Photothermal therapy (PTT) can overcome cancer treatment resistance by enhancing the cell membrane permeability, facilitating drug accumulation, and promoting drug release within the tumor tissue. Iron oxide nanoparticles (IONPs) have emerged as effective agents for PTT due to their unique properties and biocompatibility. Approved for the treatment of anemia, as MRI contrast agents, and as magnetic hyperthermia mediators, IONPs also offer excellent light-to-heat conversion and can be manipulated using external magnetic fields for targeted accumulation in specific tissue. Optimizing parameters such as the laser wavelength, power density, shape, size, iron oxidation state, functionalization, and concentration is crucial for IONPs' effectiveness.
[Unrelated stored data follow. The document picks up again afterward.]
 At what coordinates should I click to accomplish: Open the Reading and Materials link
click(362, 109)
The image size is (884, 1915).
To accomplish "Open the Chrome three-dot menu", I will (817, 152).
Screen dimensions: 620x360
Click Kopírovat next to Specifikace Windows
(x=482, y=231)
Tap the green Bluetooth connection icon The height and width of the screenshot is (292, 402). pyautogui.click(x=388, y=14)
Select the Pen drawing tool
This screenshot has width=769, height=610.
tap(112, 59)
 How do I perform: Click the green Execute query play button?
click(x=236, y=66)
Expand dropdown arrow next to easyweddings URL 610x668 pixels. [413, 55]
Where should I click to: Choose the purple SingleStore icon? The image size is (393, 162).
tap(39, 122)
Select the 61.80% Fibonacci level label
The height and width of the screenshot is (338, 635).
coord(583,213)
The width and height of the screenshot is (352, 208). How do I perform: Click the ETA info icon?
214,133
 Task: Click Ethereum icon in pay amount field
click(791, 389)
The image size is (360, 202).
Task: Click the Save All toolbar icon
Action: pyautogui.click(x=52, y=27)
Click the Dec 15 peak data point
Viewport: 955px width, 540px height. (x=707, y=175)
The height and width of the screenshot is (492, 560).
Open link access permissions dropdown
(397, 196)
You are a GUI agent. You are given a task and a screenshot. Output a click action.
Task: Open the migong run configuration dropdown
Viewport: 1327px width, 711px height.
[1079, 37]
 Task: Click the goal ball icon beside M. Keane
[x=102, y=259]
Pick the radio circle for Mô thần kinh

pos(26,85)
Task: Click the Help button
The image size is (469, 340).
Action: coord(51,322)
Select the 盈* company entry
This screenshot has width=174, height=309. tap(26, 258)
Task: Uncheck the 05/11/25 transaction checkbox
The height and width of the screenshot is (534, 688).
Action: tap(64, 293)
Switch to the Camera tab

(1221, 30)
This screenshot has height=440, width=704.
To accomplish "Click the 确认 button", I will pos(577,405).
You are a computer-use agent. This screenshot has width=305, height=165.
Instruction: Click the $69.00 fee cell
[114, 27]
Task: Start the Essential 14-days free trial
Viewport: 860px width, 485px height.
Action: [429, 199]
In addition to PTT, IONPs enhance other cancer treatment modalities. They improve tumor oxygenation, enhancing the efficacy of radiotherapy and photodynamic therapy. IONPs can also trigger ferroptosis, a programmed cell death pathway mediated by iron-dependent lipid peroxidation. Their magneto-mechanical effect allows them to exert a mechanical force on cancer cells to destroy tumors, minimizing the damage to healthy tissue. This review outlines strategies for the management of the photothermal performance and PTT efficiency with iron oxide nanoparticles, as well as synergies with other cancer therapies.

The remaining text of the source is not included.